Duplicate the part of the text on surgery for the wounded that begins at the words "It was always" and stops after the words "carried out efficiently.".
-- Given text follows --
It was always difficult for medical officers to decide which cases should be operated on at the Main Dressing Station and which should wait until the Casualty Clearing Station was reached. Major surgery was best dealt with at the Casualty Clearing Station as it had better surroundings and equipment for that purpose, and the stability that allowed serious cases, such as abdominals, to be held till they were fit to travel to the General Hospitals. Special conditions arose, however, such as existed at the battle of Tebaga Gap, which made it impossible to evacuate the wounded in time for surgical attention in rear units. Under such conditions major surgery was done at the Main Dressing Station, and extra surgical teams were provided so that all the work could be carried out efficiently.
-- Given text concluded --
-- Available data follows --
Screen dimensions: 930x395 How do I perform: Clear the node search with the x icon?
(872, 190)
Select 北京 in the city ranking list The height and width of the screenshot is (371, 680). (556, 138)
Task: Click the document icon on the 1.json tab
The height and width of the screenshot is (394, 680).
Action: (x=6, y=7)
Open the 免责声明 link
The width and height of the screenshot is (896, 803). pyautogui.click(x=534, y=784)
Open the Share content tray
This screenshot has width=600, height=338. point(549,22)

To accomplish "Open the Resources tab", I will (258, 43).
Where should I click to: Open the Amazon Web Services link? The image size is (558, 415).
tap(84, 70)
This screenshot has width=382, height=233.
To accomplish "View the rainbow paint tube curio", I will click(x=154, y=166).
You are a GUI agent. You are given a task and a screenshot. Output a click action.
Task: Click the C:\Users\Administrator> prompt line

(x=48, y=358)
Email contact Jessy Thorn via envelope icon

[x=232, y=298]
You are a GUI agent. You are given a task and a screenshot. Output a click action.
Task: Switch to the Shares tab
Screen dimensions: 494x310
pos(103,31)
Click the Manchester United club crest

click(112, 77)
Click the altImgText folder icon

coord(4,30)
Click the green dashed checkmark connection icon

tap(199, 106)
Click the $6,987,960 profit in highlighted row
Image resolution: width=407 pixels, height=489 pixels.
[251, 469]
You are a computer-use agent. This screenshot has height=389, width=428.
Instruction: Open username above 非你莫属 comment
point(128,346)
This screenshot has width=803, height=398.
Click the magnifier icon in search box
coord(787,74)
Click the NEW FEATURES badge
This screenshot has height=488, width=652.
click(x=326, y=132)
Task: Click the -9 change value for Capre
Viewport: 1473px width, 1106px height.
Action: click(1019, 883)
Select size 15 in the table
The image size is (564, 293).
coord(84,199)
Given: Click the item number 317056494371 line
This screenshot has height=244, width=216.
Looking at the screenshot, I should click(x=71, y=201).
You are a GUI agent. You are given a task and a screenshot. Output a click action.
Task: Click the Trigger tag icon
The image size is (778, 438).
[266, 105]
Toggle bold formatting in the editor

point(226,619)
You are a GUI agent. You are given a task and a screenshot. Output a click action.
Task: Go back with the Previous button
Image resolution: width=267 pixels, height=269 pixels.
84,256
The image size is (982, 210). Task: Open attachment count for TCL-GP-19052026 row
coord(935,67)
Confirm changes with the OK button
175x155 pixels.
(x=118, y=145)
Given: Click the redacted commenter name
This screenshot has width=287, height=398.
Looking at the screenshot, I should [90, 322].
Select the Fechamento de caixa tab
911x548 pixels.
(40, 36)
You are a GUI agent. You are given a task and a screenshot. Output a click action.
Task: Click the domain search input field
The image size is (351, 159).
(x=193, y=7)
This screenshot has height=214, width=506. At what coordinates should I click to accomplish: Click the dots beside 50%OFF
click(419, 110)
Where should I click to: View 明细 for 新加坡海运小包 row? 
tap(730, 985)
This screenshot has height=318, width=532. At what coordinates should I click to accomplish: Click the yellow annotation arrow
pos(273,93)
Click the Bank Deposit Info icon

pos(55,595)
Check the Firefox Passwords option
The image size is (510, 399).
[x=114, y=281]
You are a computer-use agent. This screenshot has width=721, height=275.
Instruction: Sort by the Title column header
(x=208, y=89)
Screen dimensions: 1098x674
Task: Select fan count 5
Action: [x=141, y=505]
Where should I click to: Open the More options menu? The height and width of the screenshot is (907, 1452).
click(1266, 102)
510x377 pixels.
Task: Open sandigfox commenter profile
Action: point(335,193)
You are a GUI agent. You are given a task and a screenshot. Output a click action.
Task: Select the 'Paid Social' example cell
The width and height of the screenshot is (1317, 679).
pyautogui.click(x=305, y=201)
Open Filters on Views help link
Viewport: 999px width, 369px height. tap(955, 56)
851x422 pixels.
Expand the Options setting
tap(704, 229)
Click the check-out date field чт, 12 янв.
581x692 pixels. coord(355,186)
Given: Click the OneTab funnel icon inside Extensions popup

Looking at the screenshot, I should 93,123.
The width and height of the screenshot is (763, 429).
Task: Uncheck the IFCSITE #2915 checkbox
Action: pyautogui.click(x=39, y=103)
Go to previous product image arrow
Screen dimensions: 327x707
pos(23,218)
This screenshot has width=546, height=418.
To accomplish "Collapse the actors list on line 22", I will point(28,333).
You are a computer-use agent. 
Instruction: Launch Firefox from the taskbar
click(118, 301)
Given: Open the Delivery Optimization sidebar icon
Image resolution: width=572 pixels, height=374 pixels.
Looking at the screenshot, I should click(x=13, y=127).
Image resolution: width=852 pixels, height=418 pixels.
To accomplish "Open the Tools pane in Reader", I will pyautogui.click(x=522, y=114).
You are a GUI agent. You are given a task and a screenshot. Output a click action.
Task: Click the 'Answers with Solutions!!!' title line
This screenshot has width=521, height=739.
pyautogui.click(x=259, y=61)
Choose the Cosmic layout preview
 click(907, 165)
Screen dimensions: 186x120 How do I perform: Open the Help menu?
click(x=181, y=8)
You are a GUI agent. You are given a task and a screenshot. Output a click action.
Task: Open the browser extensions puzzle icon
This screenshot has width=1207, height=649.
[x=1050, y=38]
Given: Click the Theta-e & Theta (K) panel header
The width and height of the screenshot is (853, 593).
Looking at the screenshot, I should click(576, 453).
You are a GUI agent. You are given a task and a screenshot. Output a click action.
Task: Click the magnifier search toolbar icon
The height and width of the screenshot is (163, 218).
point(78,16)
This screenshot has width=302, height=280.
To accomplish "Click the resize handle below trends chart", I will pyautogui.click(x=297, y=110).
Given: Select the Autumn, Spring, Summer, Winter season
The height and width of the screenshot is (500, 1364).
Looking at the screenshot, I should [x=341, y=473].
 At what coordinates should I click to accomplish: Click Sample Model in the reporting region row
-- Available data concluded --
◆ **Your response**
It was always difficult for medical officers to decide which cases should be operated on at the Main Dressing Station and which should wait until the Casualty Clearing Station was reached. Major surgery was best dealt with at the Casualty Clearing Station as it had better surroundings and equipment for that purpose, and the stability that allowed serious cases, such as abdominals, to be held till they were fit to travel to the General Hospitals. Special conditions arose, however, such as existed at the battle of Tebaga Gap, which made it impossible to evacuate the wounded in time for surgical attention in rear units. Under such conditions major surgery was done at the Main Dressing Station, and extra surgical teams were provided so that all the work could be carried out efficiently.